Last time I had CBT, I had two sessions and then the counselling service had an overhaul and they 'temporarily discharged' me for over a year.  By the time the letter came, I'd got past the point where I desperately needed help - because these things tend to run in cycles - and, although I still had a problem, I chose not to accept the help.

It seems that getting better is just about impossible.

Thursday 3 January 2013

Normal. And How I Am Not.

Well, so much for YOLO!

I am sitting in bed, absolutely desperate to start doing extra exercise because I had a bowl of cereal before coming to bed.  Bear in mind that the bowl of cereal was a replacement for the beans on toast, apple and yoghurt I'd purged earlier in the evening.  Bear in mind that the bowl of cereal was not a full bowl of cereal.
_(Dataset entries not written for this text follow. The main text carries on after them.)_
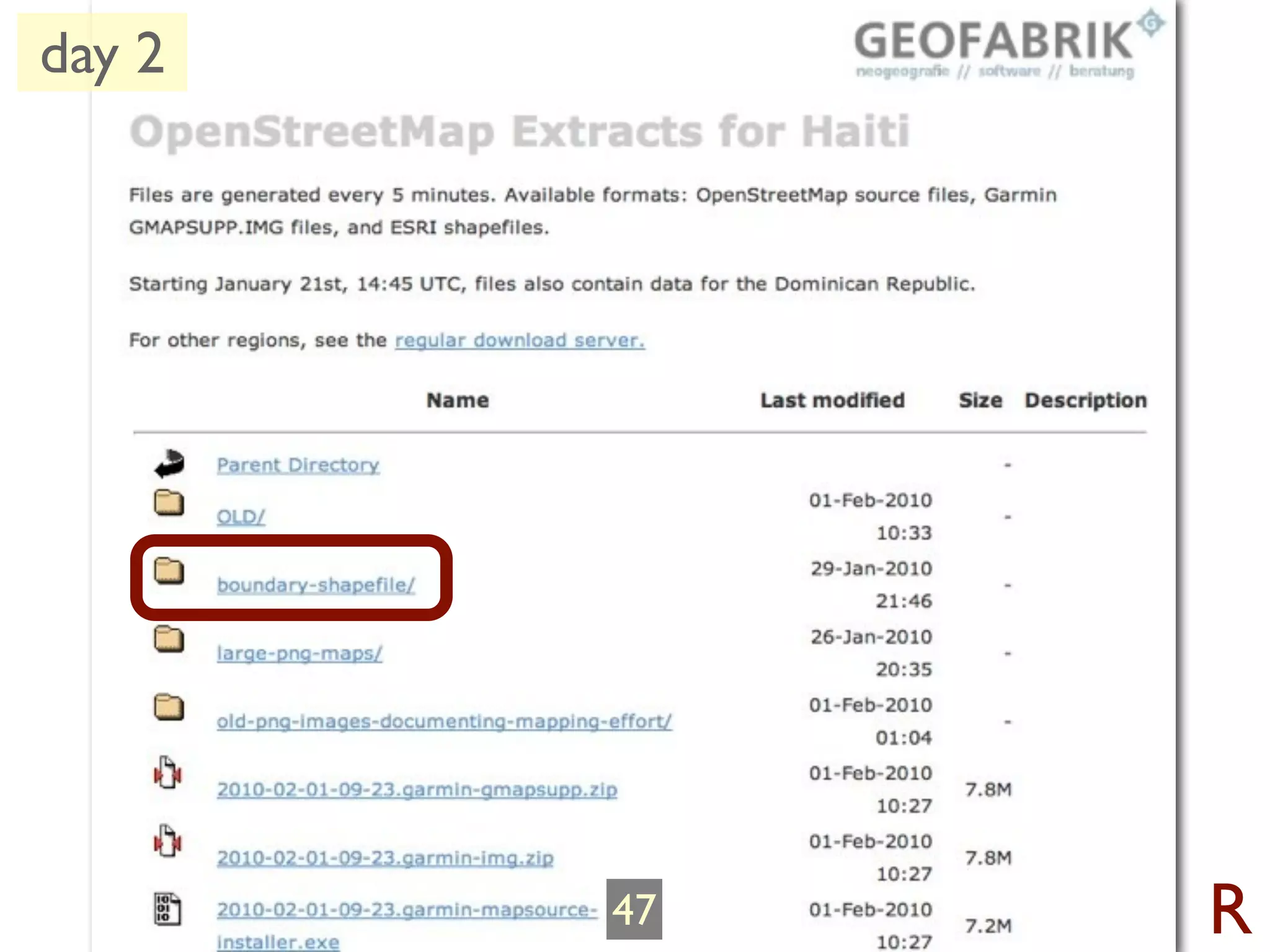The width and height of the screenshot is (1270, 952).
Task: Open old-png-images-documenting-mapping-effort/ link
Action: (x=444, y=721)
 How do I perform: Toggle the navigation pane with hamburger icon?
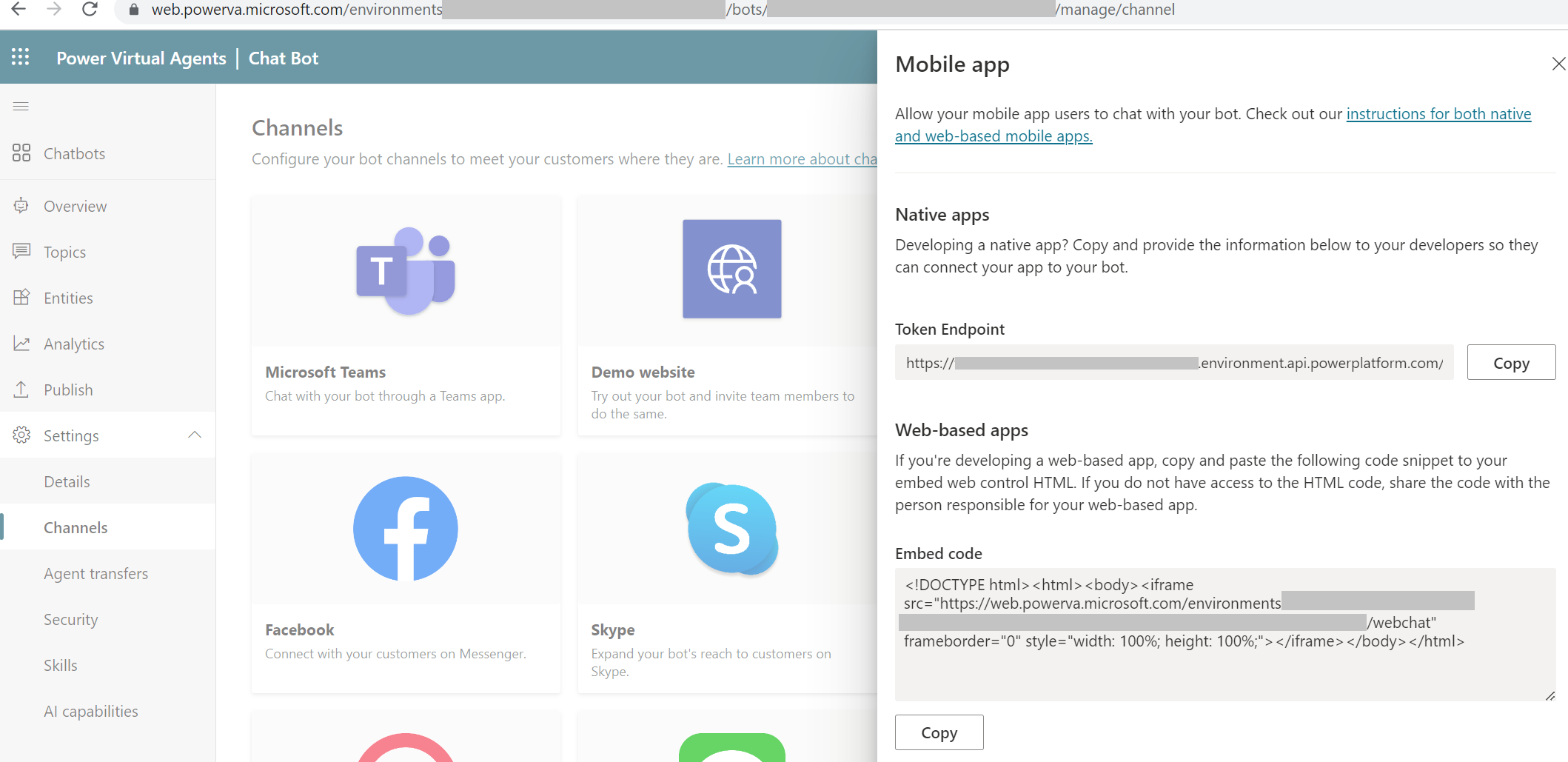click(21, 106)
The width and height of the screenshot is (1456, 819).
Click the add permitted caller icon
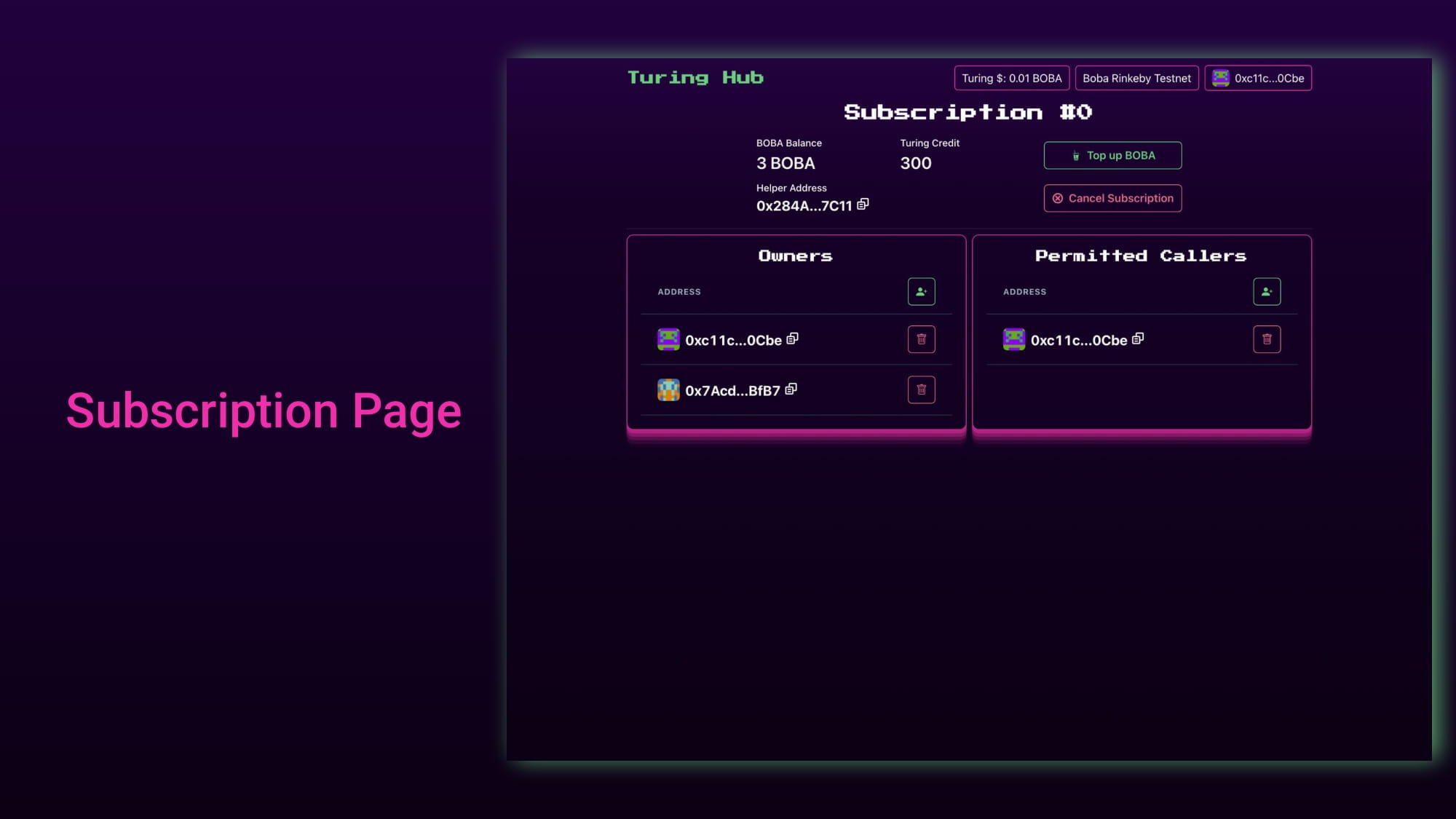pos(1266,291)
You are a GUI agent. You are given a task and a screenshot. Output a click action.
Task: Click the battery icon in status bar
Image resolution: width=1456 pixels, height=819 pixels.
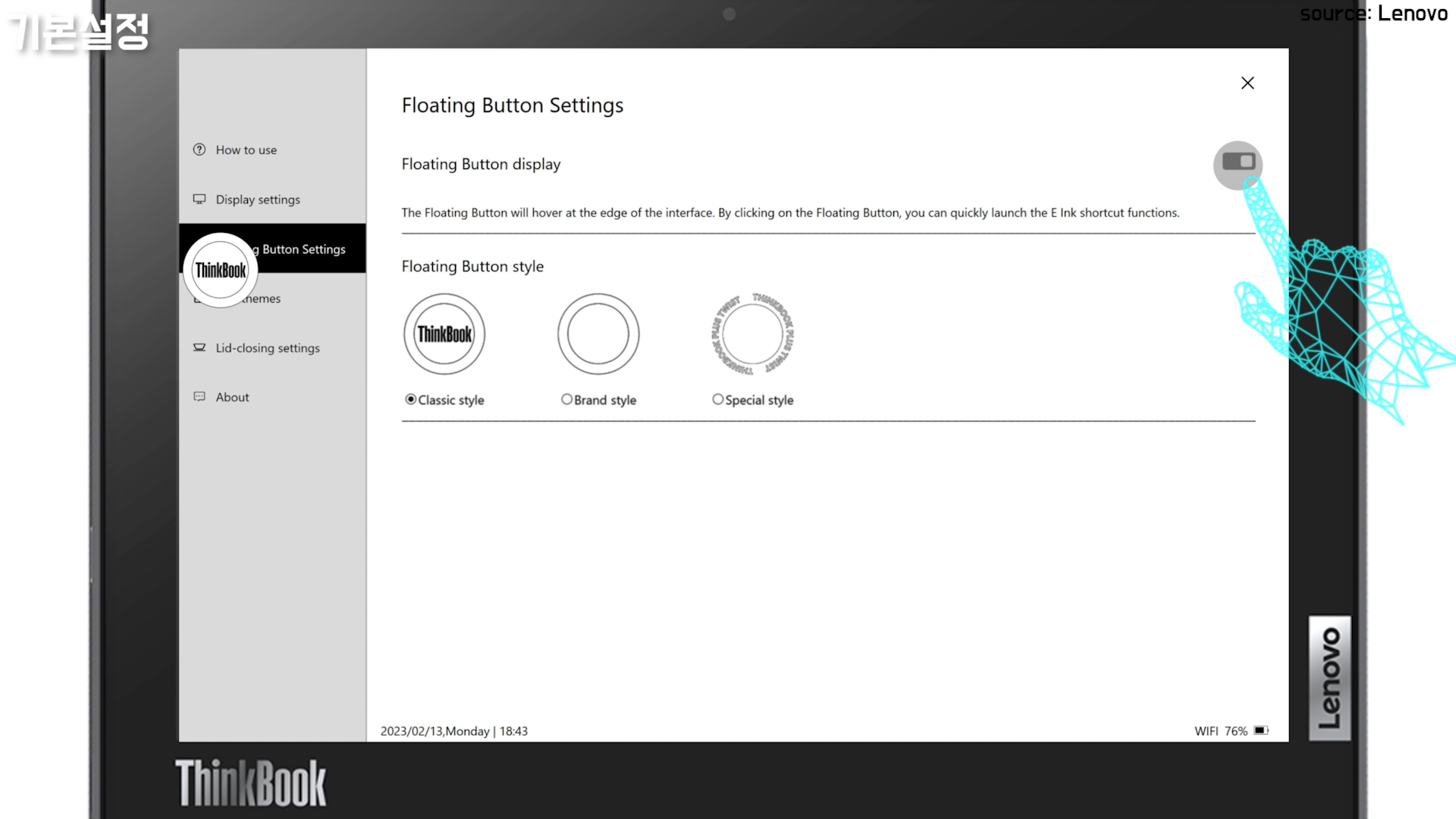1260,730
Why can't I just be normal?

No-one else sits in bed worrying about a bowl of cereal they ate two hours ago.

Do they?

Tuesday 1 January 2013

#YOLO

I don't know how widespread the trend is, but a current fashion is the Twitter 'hashtag' 'YOLO', which stands for 'You Only Live Once'.

So, for example, someone might post 'About to abseil off the Eiffel Tower. #YOLO'.

If you already knew that, and are sitting, cringing, at my terrible explanation, I apologise.

And, so, in the spirit of New Year reflectiveness, and a sudden need to analyse everything about my life now that it's 2013 (Happy New Year, by the way...), I have been thinking about whether I should be more embracing on the YOLO attitude.

The thing is, I'm only here one.  I have one life, and then I die.  Which is incredibly morbid, but also about the only certainty that there is.  And what do I spend my life doing?  I worry and I overthink and I don't eat anything.

And I've spent at least five years of my life being fairly miserable because of it.

What does it matter that I'm thin, or that I don't say certain words, or that everything I do revolves around the number three?  Really?  Because when I die, no-one's going to think about how I was a size 6, or how there were words that I couldn't say, or that everything I did was perfectly 'three'.

And so, in 2013 (which, by the way, is apparently a 'good' year, because it has a three in it...and the first year with a three in in that I can remember, because I was born in 1992), I am going to be more YOLO.  I know that I'm not just going to get better because all of a sudden I've discovered that I'm going to die, and no-one really cares about whether I eat less than 400 calories a day, but I'm going to try my absolute hardest to begin to get better.